Speaking of greetings, here is another one: “Hi there!” Despite almost never using this phrase when I lived amongst my own people in America, I have suddenly found myself clinging to it like Rose to that frozen door in Titanic when I make phone calls here. Maybe it’s because it immediately and profoundly declares me American, so people can prepare their brains for translating my pronunciation of words. Maybe it’s a hokey inflection I somehow picked up (and an unwelcome one, too). It’s the verbal equivalent of patting a teenager, who thinks she’s an adult, on the head like a child. Yet I cannot give it up. “Hello” is too solitary a greeting as one word, and when I say it to Brits, I tend to say it with a slight English inflection that I then never repeat, which I am sure confuses them. “Hey” and “Hi” are obviously too casual, and “Hello there” makes me feel like I’m desperately trying to get back to the 1950’s and the only person who can help me is this poor soul I’ve trapped on the phone.
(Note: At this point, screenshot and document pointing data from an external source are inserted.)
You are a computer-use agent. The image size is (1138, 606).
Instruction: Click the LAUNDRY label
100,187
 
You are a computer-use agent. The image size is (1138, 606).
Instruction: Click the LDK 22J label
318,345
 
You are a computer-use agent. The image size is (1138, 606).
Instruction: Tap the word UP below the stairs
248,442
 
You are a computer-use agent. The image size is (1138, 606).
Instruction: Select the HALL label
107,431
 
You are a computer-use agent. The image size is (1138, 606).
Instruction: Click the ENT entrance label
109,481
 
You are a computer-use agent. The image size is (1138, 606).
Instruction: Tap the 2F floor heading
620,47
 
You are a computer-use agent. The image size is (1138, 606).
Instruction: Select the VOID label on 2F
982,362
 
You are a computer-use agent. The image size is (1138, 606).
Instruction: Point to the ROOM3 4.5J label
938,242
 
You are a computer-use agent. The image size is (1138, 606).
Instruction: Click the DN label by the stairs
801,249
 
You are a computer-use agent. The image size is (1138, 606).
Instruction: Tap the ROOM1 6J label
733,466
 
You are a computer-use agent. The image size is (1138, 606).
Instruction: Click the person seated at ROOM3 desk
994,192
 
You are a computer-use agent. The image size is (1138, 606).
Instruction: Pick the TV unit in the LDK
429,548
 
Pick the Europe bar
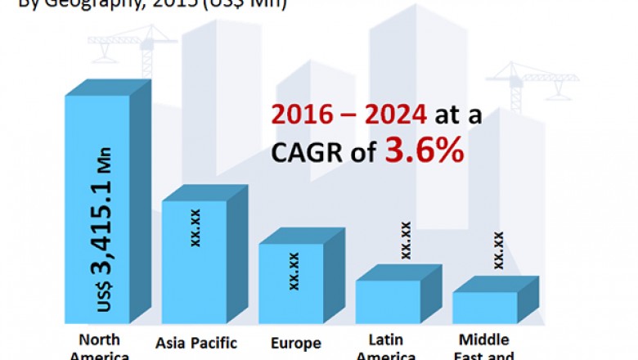click(x=290, y=282)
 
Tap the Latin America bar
click(x=387, y=301)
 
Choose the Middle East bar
click(x=484, y=307)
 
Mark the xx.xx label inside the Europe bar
click(x=293, y=270)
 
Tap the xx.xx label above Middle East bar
click(x=498, y=250)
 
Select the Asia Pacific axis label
click(x=195, y=343)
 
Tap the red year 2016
click(x=300, y=116)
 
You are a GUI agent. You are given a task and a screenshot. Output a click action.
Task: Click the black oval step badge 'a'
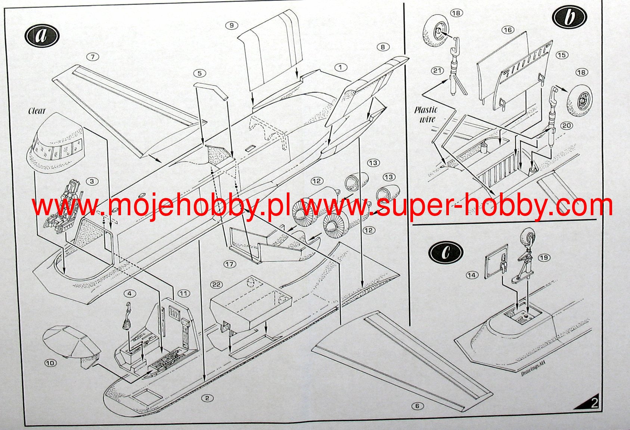click(x=42, y=36)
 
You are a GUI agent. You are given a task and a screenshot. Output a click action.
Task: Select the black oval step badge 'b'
click(x=569, y=17)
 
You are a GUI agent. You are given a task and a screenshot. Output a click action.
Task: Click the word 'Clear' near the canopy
click(x=37, y=111)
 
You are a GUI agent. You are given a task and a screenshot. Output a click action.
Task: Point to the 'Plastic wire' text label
click(x=426, y=114)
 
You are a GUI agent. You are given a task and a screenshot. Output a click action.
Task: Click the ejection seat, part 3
click(x=65, y=205)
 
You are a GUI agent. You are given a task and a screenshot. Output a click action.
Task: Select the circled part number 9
click(x=232, y=25)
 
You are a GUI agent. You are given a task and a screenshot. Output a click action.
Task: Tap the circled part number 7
click(x=92, y=57)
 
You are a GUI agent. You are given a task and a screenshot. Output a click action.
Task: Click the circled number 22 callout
click(x=216, y=285)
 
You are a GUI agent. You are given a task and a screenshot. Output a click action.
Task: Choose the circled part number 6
click(x=418, y=406)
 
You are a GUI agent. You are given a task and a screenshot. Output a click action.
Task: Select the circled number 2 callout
click(x=208, y=398)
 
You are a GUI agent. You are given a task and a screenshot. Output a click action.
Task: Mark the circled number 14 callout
click(x=472, y=275)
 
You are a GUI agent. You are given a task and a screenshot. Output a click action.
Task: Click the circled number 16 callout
click(x=508, y=30)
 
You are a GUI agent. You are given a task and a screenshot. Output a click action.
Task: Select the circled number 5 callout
click(x=199, y=73)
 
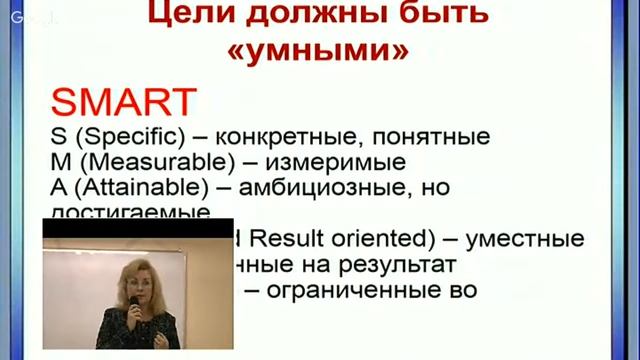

In practice, this means I often bumble awkwardly through my greeting (“Yes, oh, hi, yes, so…”) and get right to the point, albeit with a few pauses where I think about how to say things in a way in which they are most likely to be understood over a less than stellar phone connection. My diction has become fabulous.

An oft-used casual greeting by British store clerks et al is: “Alright?” This one still throws me for a loop, and I end up saying, “Um, yes thank you.” Or, “I am, are you?” I know the correct response should be to repeat “Alright” back to them, but it sounds so wrong coming off my tongue, in my accent, that I just smile, nod, and filibuster my way out of it and to the matter at hand with a very obvious look that says, “I accept your lingo and now let’s focus on my exceedingly normal desire to buy these 10 bags of garlic pita chips, please.”

Not that I need to defend myself, but England is suspiciously devoid of pita chips, so when I do see them, I buy them. All of them. (They call pita “pitta”, but do not be fooled. Just follow the pitta-patter of your stomach right to the chips/crisps aisle.)

And now we’ve come to a less fraught topic: farewells. Goodbye for now!

Cheers Best You know what? I don’t need a sign-off.